My beautiful mum

My beautiful mum was diagnosed with Pancreatic Cancer 8 weeks ago. The deterioration has been unbearable to watch. I gave up my job to care for mum at home, I'm very lucky my partner has a well paid job and he has been so so supportive. However, when mum first got diagnosed she was adamant she wanted to spend her final days in the local Hospice, now with the help of some amazing district nurses I have managed to fulfill this wish. Howeve, it absolutely kills me to leave her there daily, I walk out wondering if it's the last time I'm going to see her. I must mention I have 2 beautiful boys at home and am currently 32 weeks pregnant, so the rest is definitely needed. 
but my question is this, does this feeling of guilt and anxiety ever leave? I literally cry myself to sleep at night. 
And I honestly feel drained  emotionally. Have I done the right thing?

  • Hi Emi-Ann,

    Foremost, congratulations on your baby, I'm sure she'll be joining a wonderful family. Wishing a girl for you ;)
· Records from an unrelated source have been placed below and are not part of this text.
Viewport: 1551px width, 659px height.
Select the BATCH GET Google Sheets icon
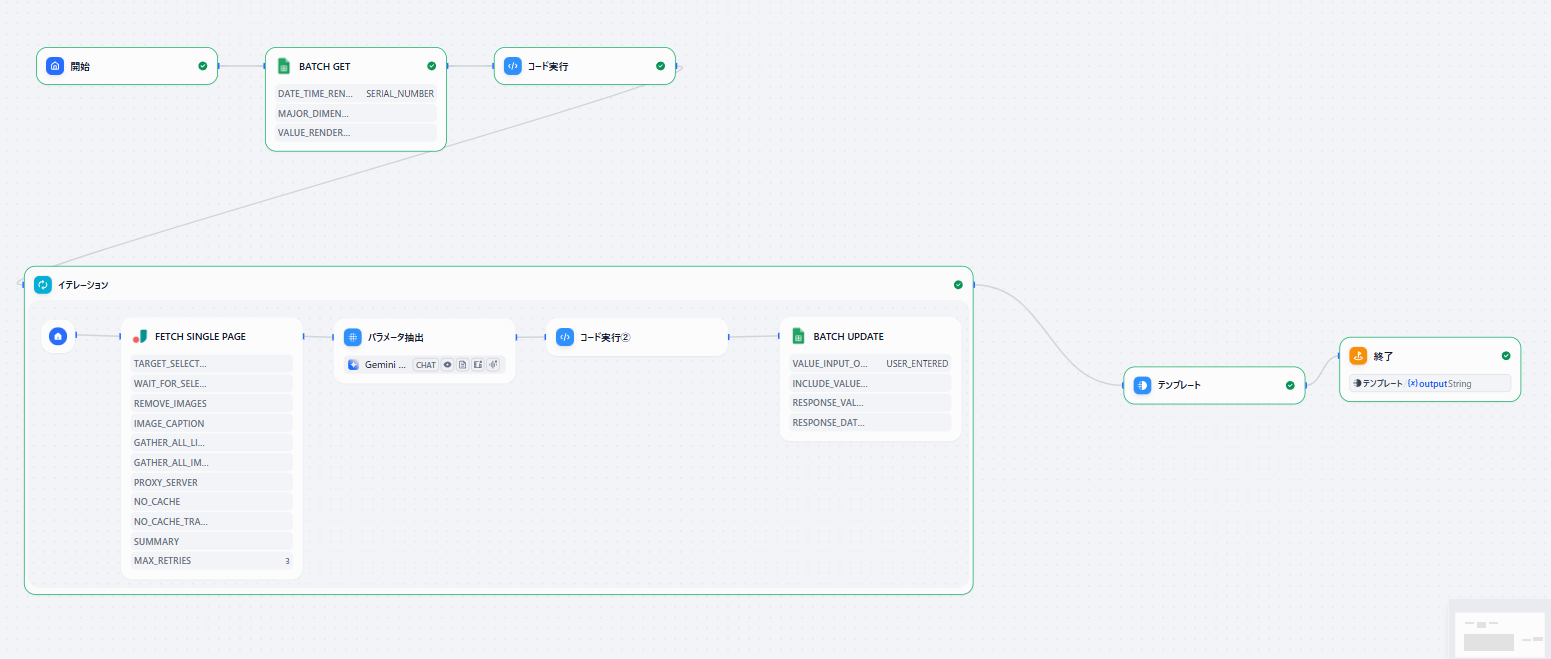click(283, 66)
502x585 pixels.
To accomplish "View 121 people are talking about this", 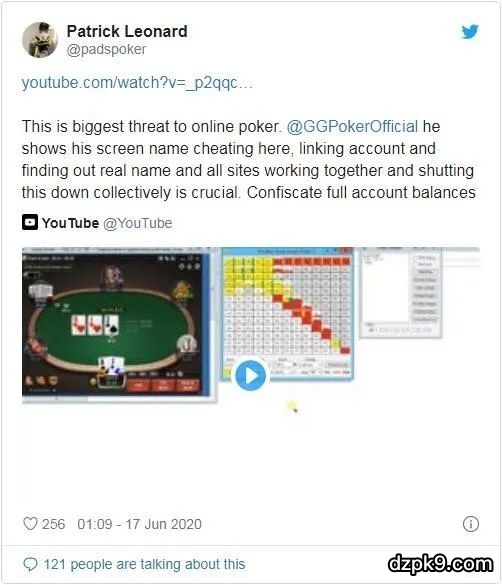I will coord(144,564).
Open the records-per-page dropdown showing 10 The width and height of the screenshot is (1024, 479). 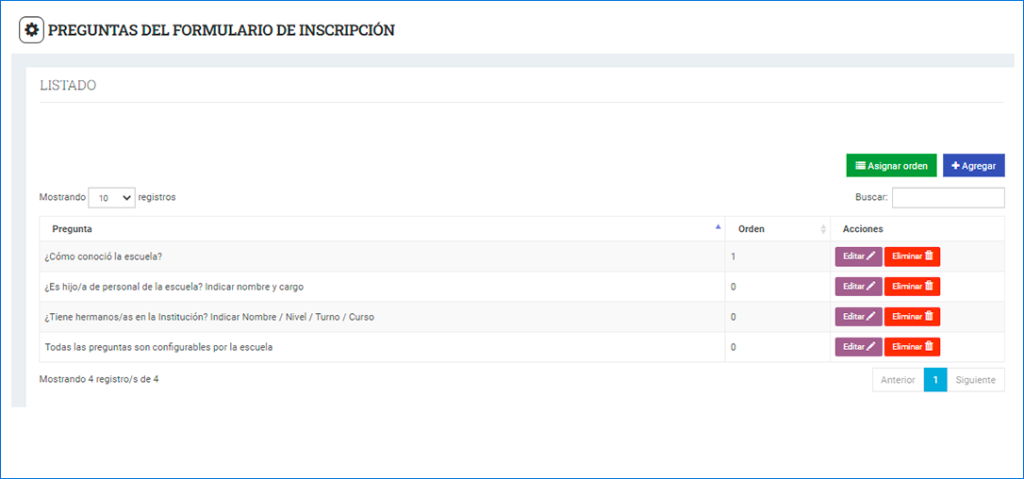click(112, 198)
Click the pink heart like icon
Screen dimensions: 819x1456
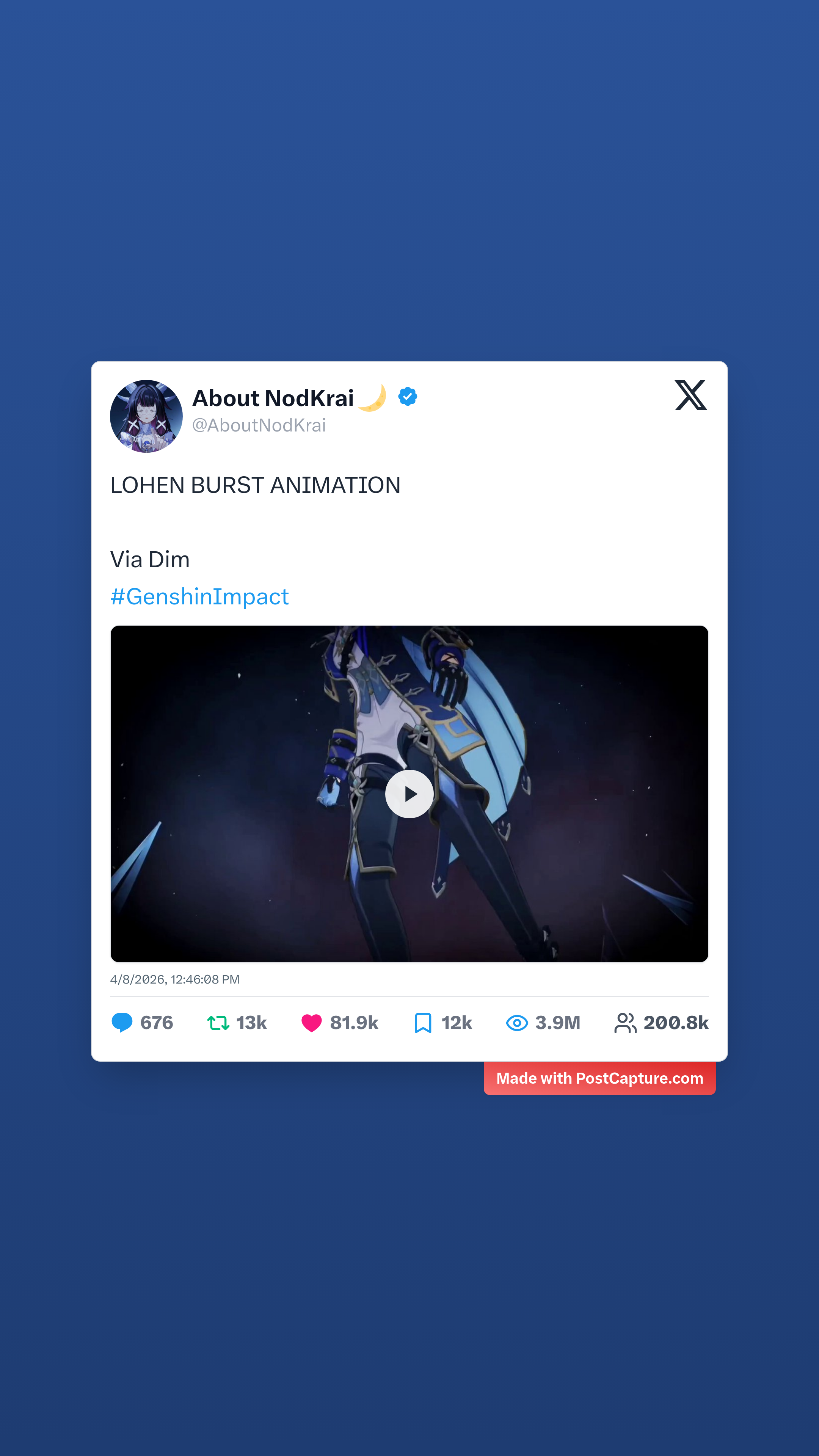coord(311,1023)

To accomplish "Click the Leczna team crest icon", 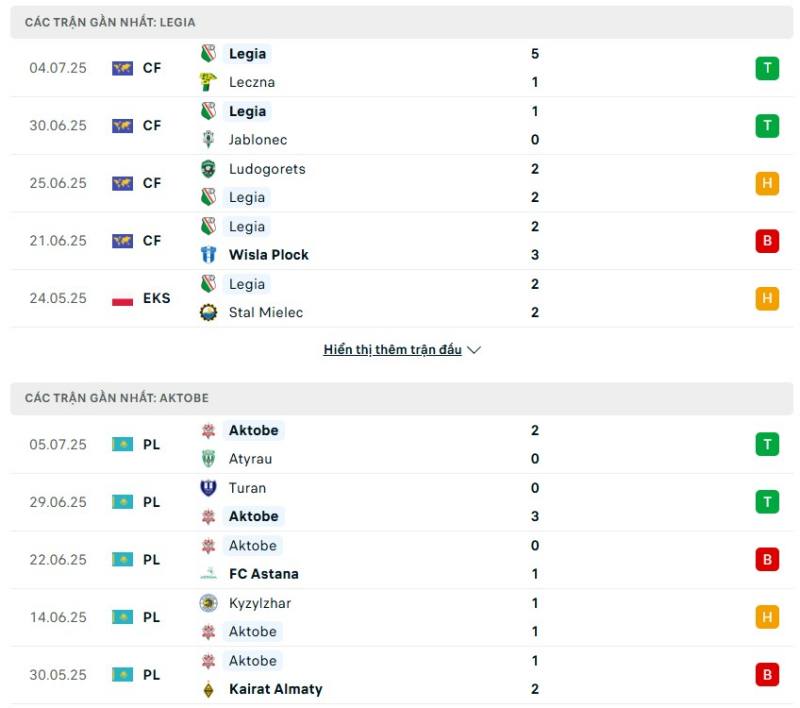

    Sorry to hear about your mum, sounds like it's terminal. (:

    The best you can do is what you're doing now and giving up your job qualifies you for a damehood!

    My mum was also diagnosed with breast cancer and has had 2x mastectomies, radiotherapies and survived a stroke. She's still having ongoing chemotherapy.

    The best approach is to take it one day at a time because no two scenarios are similar and you also have your own family and personal life challenges to face up to, not to talk of the pregnancy hormones poking their heads up too :)

    As long as you're doing your best, you're OK.

  • Hi Emi-Ann,

    I am sorry to hear about your curent situation and about your mum. From how it sounds to me, mum wants to be in the hospice and maybe you think it's your role and that you're letting her down but mum knows you're pregnant and she thinks she is trying to help. I suppose talking to her about how you feel and just spending as much time as you can with her is what's needed. When my mum was diagnosed and later on when she was near to end-of-life - I would speak to my mum on a daily basis on Skype because I am in China and she always maintained that I had to live my life here, I am coming back now but she left us just under a month ago - I wish I was there when she finally passed away and it will always be a regret of mine that I wasn't but my mum made it very clear what her wishes for me were and I had to listen to what she was telling me. Have you done the right thing? I would say so but maybe talk to your mum some more and listen to what she has to say even if you think it might clash with what your role should be. I hope that helps and take care and congratulations on the third addition to the family. Mum will be proud of this! 

     

  • Thankyou so much for your reply. 
    yes unfortunately it is terminal, it had already spread at the time of diagnosis and mum very bravely chose to have no treatment as she just wanted to enjoy what time she had left. 
    I suppose I just feel like I'm almost abandoning her when she needs me the most, even though she's asleep most of the time now anyway.

    I'm just hoping that she's dreaming of a lovely pain free life with my dad, her beloved Husband, who passed unexpectedly a few years ago. 
     

    again Thankyou for taking the time to reply

  • Thankyou for your reply! 
    Your mum sounds like a wonderful lady who only had your best interests at heart, in wanting for you too achieve your dreams.

     And I am so sorry for your loss! 

    Sending lots of healing your way.